New York - The intervention of Prime Minister Abdelillah Benkirane on women's role as mothers has generated virulent reactions in social media.
New York – The intervention of Prime Minister Abdelillah Benkirane on women’s role as mothers has generated virulent reactions in social media.
In this article, I am sharing a few thoughts and calling for a more rational assessment of his statement rather than a systematic and often politically motivated dismissal, an attitude which might play against the interests of women.
Far from political litigation, many of the points raised by our prime minister with regard to women’s role in society are relevant. The question of valuing women’s role as mothers and compensating women’s housework are prevalent in developed societies and the gender theory itself. Women do assume multiple responsibilities as workers and mothers. Acknowledging – valuing- their role as mothers is not misogynist. We have to free ourselves from these conceptual complexes if we want to free our women from the real structural challenges that impede their advancement in society.

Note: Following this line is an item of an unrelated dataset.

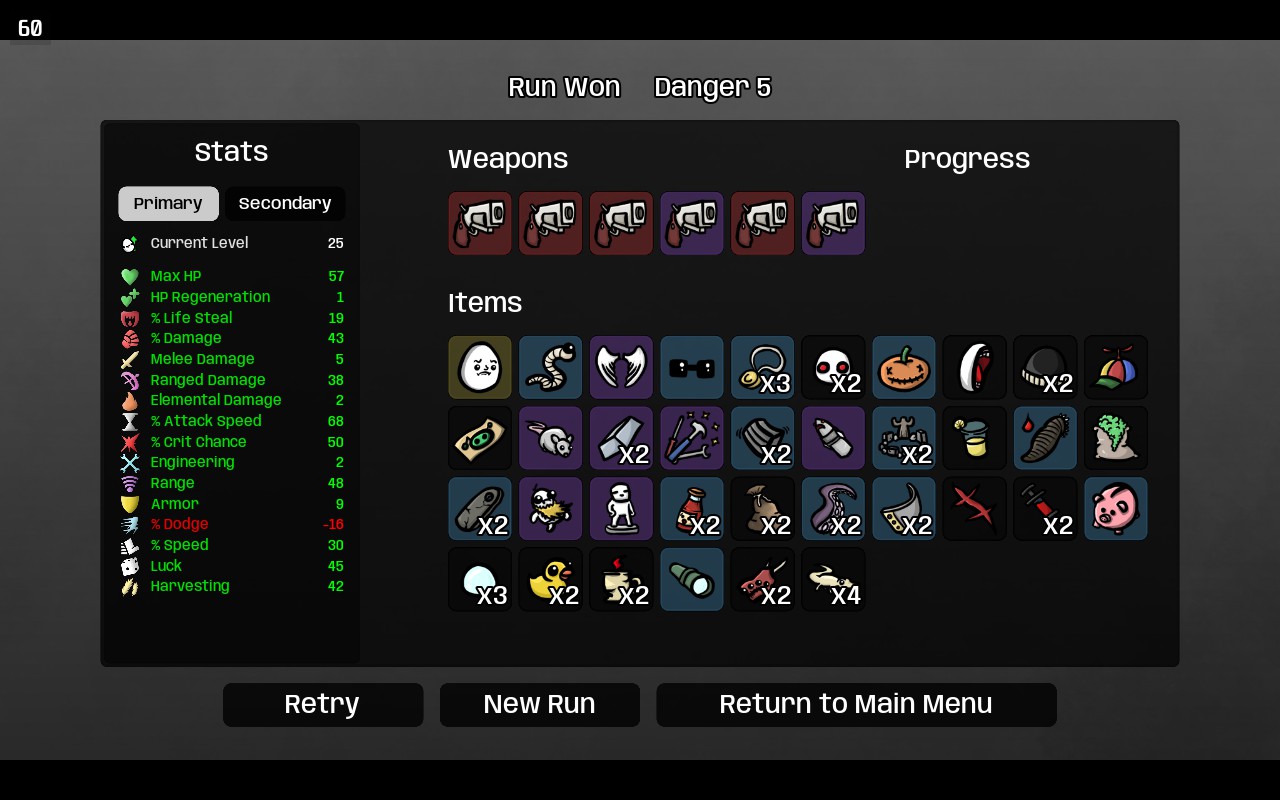This screenshot has width=1280, height=800.
Task: Select the rubber duck item x2
Action: pos(551,579)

State institutions have an obligation to provide women with the conditions to fulfill 100 % of their potential, and women need to have all options open. However, differences in gender roles is a social construct but also a reality. Women do face double responsibilities and many end up making a sacrifice between their career and their family lives. Those who keep both are facing obstacles all along the way.

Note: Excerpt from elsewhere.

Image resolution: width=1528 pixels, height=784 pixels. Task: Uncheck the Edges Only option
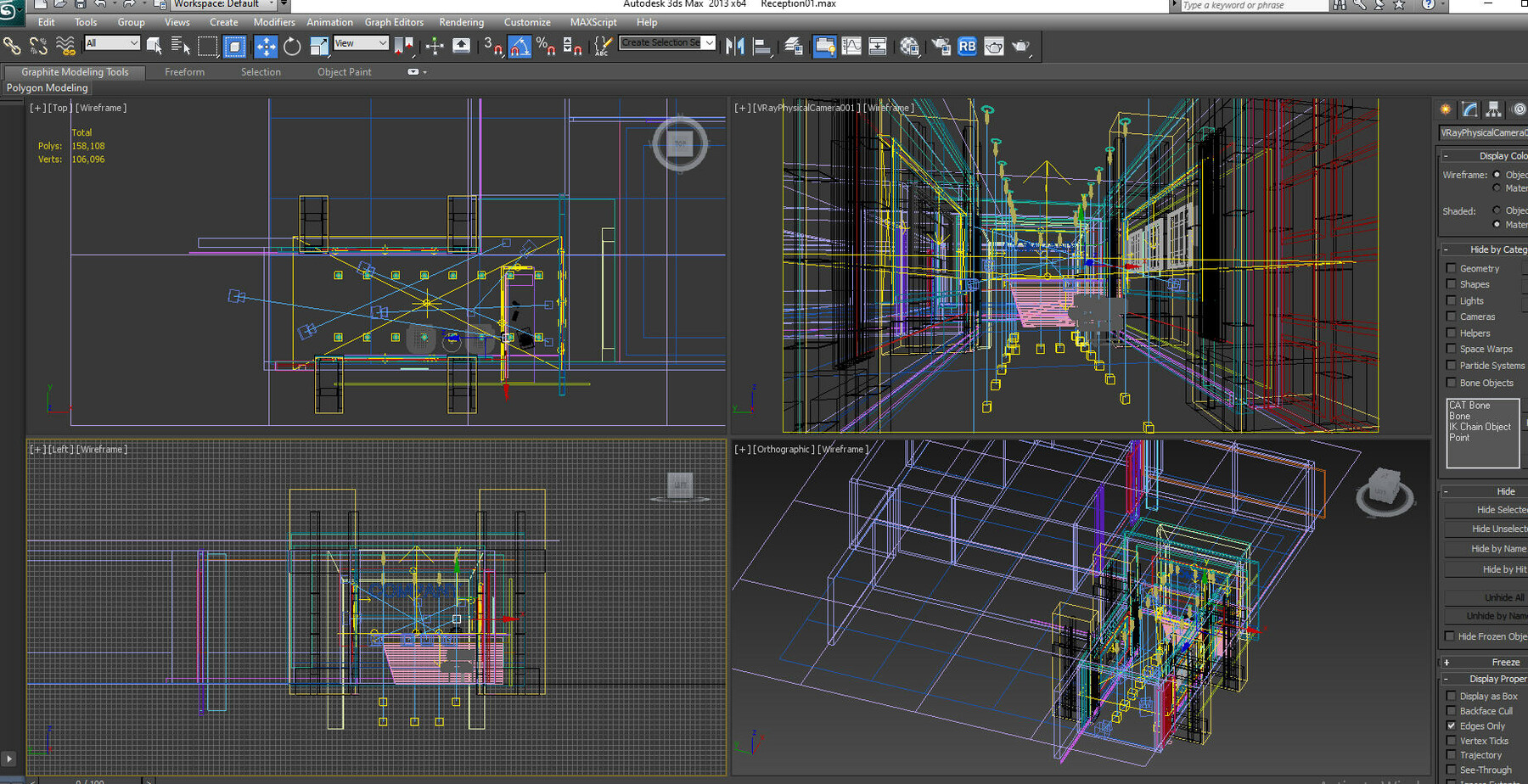[x=1451, y=726]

Therefore, there is a need to take into account motherhood in our institutions. Currently, barriers to women’s advancement are also structural. Indeed, jobs are structured to accommodate the life cycles of men assuming they have wives who are not full time workers. The structural in-adaptation of the job industry to women’s life styles and to the changes in social and gender roles does not only create obstacles to women’s career advancement but does also generate a loss in potential, a shortage in workforce, and a waste in brainpower.
Some might disagree with Mr. Benkirane’s tone, some might use it for their own political calculations, but from a feminist perspective, I do agree with the simple fact that he raised this question. Labeling him as a misogynist is just escaping the real debate, and this attitude has not and will not serve women’s interests.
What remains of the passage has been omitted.